It's the calm after the storm in Nicholas County.
Damage to Summersville Lake is being taken care of, hour by hour.
People are out to enjoy the water, despite the marina not having power, ice, or gasoline.
Eric Allen, owner of the Marina at the lake says, "I've been here for 25 years. We started off with the dive shop, then we ended up getting the marina. I've owned it for eight years. In that time frame this is the absolute worst storm we've had up here."
A tractor trailer from FEMA arrived in Summersville Monday evening carrying water. Police lined the streets to team up and get it out to area fire departments, where residents can pick it up.

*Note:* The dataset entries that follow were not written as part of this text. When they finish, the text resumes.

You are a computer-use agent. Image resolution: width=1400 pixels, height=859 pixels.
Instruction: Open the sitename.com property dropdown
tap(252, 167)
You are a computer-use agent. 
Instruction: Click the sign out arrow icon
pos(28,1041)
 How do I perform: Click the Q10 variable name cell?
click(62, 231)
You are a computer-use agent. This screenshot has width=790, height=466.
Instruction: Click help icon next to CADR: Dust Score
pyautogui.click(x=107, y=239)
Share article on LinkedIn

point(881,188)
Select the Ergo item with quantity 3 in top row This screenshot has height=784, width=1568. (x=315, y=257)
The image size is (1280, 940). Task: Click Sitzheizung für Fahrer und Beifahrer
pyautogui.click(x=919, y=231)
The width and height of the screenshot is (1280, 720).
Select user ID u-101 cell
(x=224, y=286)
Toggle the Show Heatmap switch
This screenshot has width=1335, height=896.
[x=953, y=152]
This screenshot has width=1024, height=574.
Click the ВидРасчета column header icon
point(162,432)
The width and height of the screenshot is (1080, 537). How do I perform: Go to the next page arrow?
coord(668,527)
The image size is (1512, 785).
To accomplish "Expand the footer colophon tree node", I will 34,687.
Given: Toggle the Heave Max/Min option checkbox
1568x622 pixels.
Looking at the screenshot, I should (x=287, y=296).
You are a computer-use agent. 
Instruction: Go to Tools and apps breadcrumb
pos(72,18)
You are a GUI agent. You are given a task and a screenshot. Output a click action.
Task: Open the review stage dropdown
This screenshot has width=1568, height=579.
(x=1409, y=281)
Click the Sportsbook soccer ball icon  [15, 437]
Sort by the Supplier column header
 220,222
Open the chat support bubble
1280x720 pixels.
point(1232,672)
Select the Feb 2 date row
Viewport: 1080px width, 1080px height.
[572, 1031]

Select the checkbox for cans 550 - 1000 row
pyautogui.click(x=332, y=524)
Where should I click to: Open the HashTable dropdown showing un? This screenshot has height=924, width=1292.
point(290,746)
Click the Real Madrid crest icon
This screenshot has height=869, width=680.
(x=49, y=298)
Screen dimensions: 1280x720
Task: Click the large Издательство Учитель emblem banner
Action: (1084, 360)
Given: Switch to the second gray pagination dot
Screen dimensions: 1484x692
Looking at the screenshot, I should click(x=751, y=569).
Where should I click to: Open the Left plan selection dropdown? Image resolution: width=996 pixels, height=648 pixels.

"We're estimating somewhere around 10 and 15 thousand bottles of water we've already given out. We're still in short demand. We're giving a couple palettes out to each department. Hopefully that will be enough to get us through at least till tomorrow when we'll have another truck coming in," says Rodney Evans, Deputy Director of the Division of Homeland Security in Nicholas County.
Tourists in Nicholas County say they are coping with the aftermath of the storm.
One boater tells 13NEWS, "It was awful. My father was actually on the lake. There were several boats getting torn up. It was a rough scene. Gasoline and ice have been a challenge. We've had food, but gasoline and ice have been our biggest challenges."
Another county in the mountain state cleaning up after the storm, reeling with the loss of basic necessities.
Officials here say Teamwork and patience are critical.